### Task to complete
Every line in the data below from the one containing "extrait (151, 1317)" down to the one containing "日本动漫宇崎酱想要玩耍全12集 (237, 23)", both included, must be retyped exactly; no other line is to appear.

==== Input for this task

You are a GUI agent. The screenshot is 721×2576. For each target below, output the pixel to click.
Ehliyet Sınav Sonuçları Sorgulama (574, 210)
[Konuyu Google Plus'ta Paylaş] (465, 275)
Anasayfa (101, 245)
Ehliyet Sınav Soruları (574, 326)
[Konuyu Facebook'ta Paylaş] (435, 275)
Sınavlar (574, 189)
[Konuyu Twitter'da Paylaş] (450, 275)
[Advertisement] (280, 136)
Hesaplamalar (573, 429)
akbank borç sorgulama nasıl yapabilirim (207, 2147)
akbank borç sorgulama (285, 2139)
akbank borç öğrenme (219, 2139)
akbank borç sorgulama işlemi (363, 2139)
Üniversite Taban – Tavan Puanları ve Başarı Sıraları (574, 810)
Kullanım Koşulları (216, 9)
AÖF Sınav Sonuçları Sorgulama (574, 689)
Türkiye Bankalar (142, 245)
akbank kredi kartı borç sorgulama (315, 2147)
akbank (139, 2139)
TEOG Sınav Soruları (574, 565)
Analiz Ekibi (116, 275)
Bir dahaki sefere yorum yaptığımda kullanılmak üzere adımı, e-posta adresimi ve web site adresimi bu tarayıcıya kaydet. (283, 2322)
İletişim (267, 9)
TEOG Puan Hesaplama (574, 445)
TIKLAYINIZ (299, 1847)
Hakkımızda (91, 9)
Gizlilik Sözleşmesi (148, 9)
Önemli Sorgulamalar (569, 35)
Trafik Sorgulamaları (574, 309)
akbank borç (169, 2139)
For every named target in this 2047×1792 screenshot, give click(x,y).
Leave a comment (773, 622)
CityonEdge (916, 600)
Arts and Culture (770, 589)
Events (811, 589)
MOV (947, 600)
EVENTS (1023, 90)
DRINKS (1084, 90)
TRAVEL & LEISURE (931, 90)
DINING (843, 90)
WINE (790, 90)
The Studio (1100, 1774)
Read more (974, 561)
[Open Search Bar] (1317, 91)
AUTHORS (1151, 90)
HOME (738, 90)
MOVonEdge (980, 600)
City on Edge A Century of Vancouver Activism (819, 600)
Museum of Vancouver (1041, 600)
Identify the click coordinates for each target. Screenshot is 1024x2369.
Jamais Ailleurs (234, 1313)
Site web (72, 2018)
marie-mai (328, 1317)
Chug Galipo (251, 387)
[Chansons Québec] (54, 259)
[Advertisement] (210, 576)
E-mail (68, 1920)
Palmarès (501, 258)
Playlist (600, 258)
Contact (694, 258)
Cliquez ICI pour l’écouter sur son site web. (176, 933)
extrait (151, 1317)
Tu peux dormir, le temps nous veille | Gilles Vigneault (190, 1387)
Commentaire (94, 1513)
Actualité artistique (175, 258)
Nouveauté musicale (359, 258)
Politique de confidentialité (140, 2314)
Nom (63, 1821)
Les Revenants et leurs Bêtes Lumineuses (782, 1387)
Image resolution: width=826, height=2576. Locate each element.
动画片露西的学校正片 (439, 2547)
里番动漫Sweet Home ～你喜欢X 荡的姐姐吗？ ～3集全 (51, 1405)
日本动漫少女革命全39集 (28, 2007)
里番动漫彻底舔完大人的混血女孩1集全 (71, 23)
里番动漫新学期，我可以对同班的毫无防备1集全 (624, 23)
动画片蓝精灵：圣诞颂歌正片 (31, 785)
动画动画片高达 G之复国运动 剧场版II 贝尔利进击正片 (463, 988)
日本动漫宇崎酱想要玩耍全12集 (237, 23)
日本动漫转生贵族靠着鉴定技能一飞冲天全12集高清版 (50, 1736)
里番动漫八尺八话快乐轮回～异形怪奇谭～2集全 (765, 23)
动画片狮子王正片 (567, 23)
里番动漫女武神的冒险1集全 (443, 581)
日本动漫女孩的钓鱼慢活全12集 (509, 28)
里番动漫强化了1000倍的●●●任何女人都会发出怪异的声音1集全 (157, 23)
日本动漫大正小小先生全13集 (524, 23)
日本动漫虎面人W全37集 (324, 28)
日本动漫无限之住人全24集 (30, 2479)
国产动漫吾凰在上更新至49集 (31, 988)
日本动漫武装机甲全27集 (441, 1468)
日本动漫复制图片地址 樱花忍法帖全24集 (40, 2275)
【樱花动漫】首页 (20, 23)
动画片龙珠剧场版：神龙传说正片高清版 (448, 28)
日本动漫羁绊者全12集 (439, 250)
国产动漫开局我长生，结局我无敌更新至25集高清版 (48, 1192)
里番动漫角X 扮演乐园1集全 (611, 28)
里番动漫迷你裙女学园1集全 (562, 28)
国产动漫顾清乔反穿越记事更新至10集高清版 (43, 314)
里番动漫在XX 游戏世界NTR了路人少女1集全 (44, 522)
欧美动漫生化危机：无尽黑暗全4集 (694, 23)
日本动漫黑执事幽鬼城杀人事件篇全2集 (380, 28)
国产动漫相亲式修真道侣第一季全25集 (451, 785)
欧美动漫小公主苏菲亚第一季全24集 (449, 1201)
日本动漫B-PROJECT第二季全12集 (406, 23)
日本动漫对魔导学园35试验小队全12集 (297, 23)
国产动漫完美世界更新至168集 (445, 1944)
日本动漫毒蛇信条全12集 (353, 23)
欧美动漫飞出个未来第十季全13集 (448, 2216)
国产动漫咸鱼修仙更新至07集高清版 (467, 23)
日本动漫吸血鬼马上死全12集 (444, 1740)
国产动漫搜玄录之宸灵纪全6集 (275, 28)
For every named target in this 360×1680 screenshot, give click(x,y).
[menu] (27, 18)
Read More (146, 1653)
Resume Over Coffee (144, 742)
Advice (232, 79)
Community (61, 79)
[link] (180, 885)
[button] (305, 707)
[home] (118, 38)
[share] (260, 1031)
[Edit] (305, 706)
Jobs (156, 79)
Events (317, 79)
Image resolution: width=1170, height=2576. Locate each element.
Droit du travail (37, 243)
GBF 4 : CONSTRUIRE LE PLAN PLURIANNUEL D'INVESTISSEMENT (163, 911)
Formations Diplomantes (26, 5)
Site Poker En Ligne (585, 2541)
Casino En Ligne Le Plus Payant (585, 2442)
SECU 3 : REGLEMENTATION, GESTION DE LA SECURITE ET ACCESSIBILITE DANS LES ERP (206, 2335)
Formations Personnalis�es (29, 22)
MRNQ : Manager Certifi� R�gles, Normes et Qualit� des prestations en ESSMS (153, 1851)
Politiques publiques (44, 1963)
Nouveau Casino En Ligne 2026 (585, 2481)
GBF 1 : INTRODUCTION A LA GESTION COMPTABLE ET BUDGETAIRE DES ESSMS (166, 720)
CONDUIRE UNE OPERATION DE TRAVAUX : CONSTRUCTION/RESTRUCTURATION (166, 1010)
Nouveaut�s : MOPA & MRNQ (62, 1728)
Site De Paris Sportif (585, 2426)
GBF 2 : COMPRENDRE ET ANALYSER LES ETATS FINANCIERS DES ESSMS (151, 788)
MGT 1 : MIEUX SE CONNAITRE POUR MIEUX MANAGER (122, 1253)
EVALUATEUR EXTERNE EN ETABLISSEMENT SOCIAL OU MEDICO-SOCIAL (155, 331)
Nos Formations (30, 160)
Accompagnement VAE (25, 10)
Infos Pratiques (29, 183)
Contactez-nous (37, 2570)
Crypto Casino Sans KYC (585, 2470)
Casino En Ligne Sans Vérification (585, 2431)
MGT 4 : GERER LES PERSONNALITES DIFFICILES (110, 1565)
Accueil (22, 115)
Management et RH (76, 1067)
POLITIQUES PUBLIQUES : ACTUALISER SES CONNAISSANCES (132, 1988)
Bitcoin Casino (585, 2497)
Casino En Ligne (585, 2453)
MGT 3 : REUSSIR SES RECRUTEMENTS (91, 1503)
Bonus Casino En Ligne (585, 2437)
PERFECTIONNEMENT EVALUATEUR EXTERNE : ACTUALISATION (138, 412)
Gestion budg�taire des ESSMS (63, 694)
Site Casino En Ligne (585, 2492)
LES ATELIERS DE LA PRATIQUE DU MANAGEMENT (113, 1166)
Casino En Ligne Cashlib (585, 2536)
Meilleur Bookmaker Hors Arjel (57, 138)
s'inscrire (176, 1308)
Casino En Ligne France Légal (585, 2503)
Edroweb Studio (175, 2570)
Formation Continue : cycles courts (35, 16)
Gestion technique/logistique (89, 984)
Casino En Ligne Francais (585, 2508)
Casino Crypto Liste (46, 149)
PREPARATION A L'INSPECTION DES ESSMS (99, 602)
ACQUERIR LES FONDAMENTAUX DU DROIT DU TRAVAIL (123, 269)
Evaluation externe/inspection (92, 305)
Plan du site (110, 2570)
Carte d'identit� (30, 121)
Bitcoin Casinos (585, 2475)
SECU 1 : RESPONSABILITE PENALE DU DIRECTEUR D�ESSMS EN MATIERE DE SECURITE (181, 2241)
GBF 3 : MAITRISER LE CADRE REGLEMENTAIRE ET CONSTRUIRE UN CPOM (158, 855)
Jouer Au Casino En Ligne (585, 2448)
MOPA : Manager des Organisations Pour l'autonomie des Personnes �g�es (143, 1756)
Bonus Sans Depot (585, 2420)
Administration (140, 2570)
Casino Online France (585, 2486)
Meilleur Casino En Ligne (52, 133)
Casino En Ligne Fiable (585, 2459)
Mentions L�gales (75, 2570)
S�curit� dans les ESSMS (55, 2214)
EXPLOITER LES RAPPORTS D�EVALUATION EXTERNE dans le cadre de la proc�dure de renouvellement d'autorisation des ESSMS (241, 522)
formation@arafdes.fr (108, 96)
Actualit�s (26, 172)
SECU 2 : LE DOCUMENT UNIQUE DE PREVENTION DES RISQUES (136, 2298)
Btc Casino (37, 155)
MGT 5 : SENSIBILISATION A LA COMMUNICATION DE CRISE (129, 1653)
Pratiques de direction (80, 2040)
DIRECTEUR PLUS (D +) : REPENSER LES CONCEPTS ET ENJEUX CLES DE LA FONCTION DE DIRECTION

========

### Written solution
extrait (151, 1317)
Tu peux dormir, le temps nous veille | Gilles Vigneault (190, 1387)
Commentaire (94, 1513)
Actualité artistique (175, 258)
Nouveauté musicale (359, 258)
Politique de confidentialité (140, 2314)
Nom (63, 1821)
Les Revenants et leurs Bêtes Lumineuses (782, 1387)
Image resolution: width=826, height=2576. Locate each element.
动画片露西的学校正片 (439, 2547)
里番动漫Sweet Home ～你喜欢X 荡的姐姐吗？ ～3集全 (51, 1405)
日本动漫少女革命全39集 (28, 2007)
里番动漫彻底舔完大人的混血女孩1集全 (71, 23)
里番动漫新学期，我可以对同班的毫无防备1集全 (624, 23)
动画片蓝精灵：圣诞颂歌正片 (31, 785)
动画动画片高达 G之复国运动 剧场版II 贝尔利进击正片 (463, 988)
日本动漫宇崎酱想要玩耍全12集 (237, 23)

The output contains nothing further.